With that said, it’s rather surprising how little time Mississippi burning spends on observing or examining the impact that race crimes have on the black community. Though we see many an exploding church, and even a sobering in-person attack, Burning is disconcertingly myopic. Yes, it’s from the point of view of the aforementioned FBI agents, but that’s to suggest that those FBI agents wouldn’t take note on the impact this crime, or these crimes, would have on the community at large. It’s as if the film is more concerned with showing Point A, but not Point B– the ramifications and consequences of these acts.
Burning also retreats this setting like black lives exist pretty exclusively within the confines of being physically/verbally attacked and marching. We see how the white community thinks of them, though. Intermittently, the film is sprinkled with talking heads of white people talking about black people. We get a lot of the white perspective, as it were. But we already know what they think and how they act towards black people. If progressivism is the point, isn’t it just as important to elevate the voices of the unheard? Even in a film about the inequality between white people and black people, it is itself unequal in its examination of white people and black people in the midst of racial unrest. It is, ideologically, a black and white film– but mostly white.
Mississippi Burning is available on limited edition Blu-ray from Twilight Time. The new release includes audio commentary with director Alan Parker.

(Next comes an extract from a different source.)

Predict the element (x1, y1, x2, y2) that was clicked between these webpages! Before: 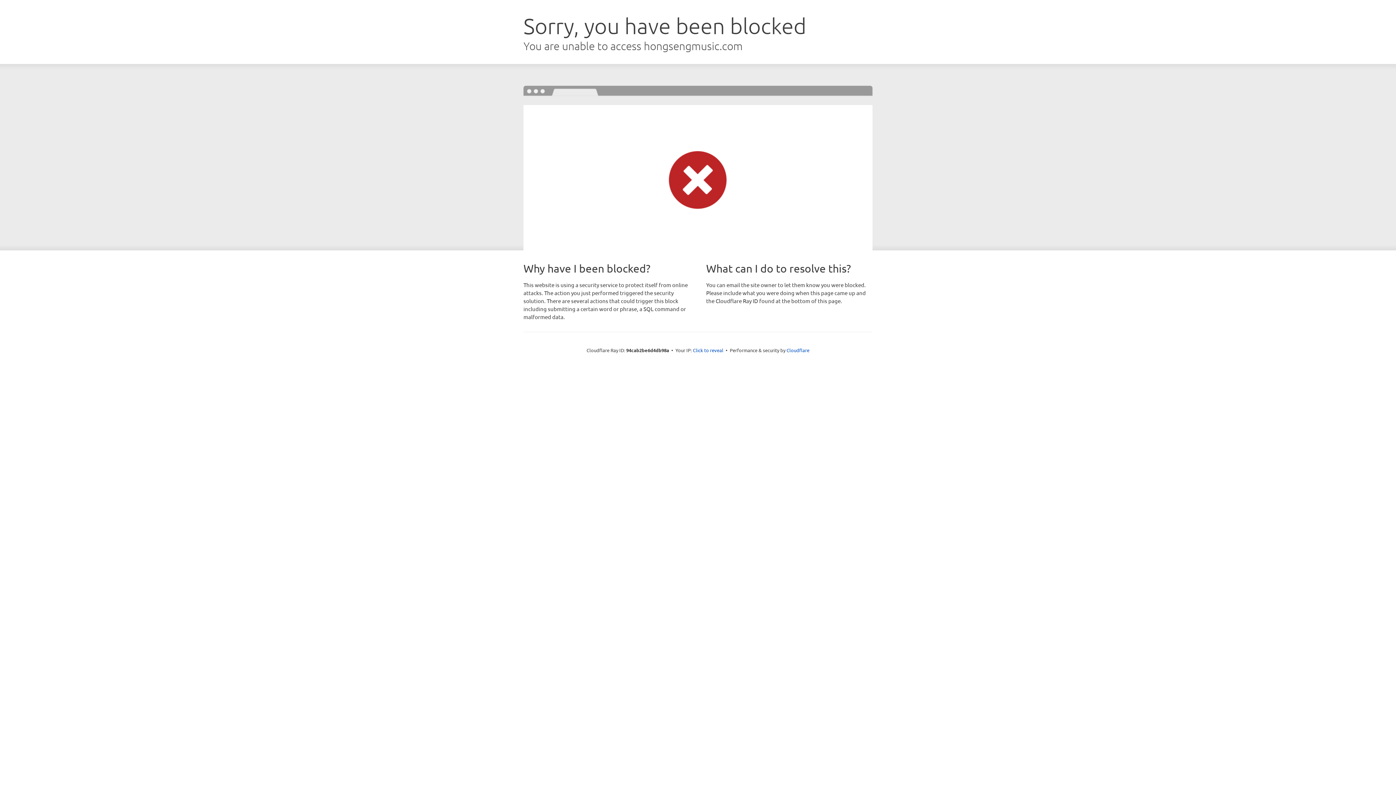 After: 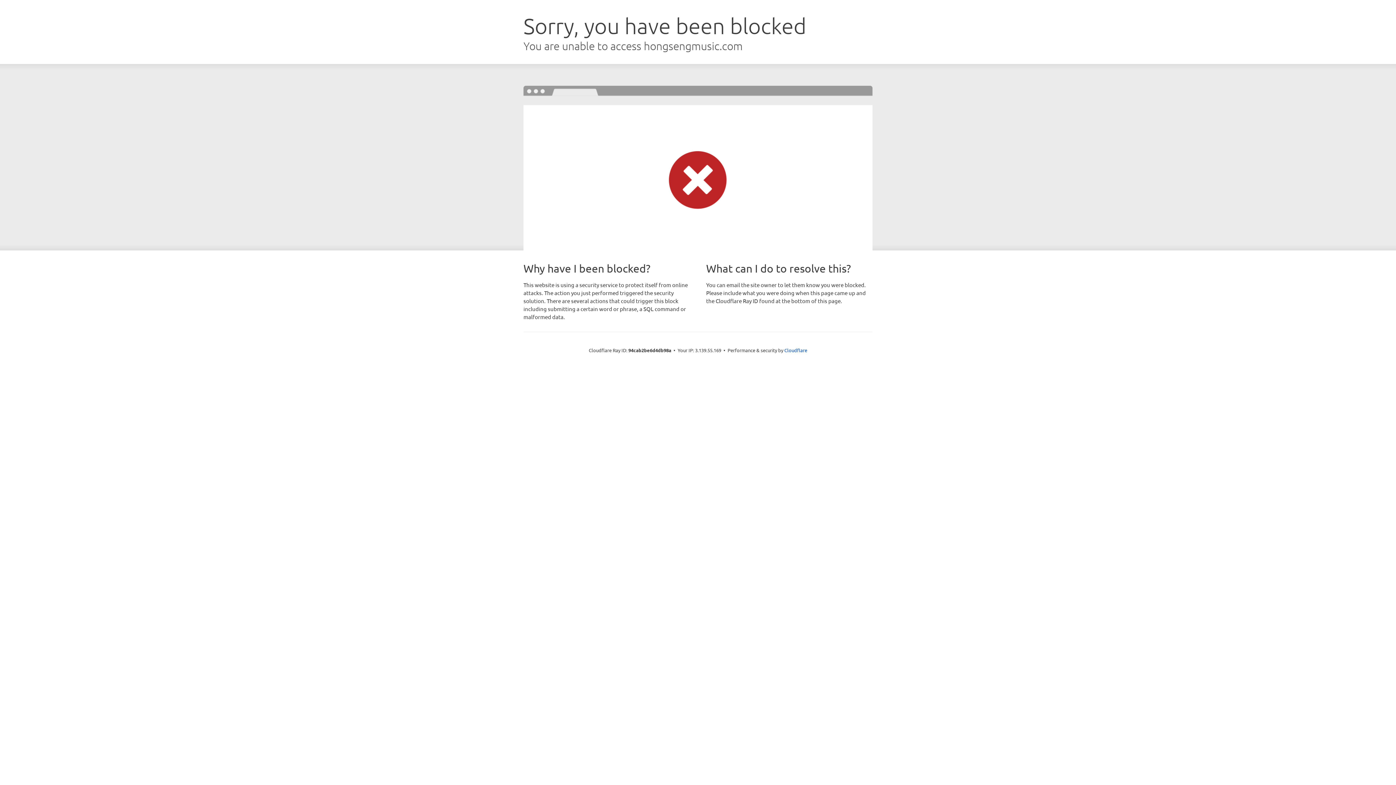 Action: bbox: (693, 346, 723, 353) label: Click to reveal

Kyle: I am 69 years old. I appreciated your review of MS Burning. However, having lived as a child and teenager in the rural deep south and seen the movie a few times, I found it more realistic, true and accurately portrayed than it seems that you did. While there were some dramatizations, the accents were authentic, the reference to Dr. King are similar to things that I have heard people say. Children and adult Blacks killed. Whites who attempted to register Blacks to vote were killed. In the deep South it was White on Black in the 60’s. If you haven’t, review the news footage of Selma, Montgomery, New Orleans and Little Rock during this time.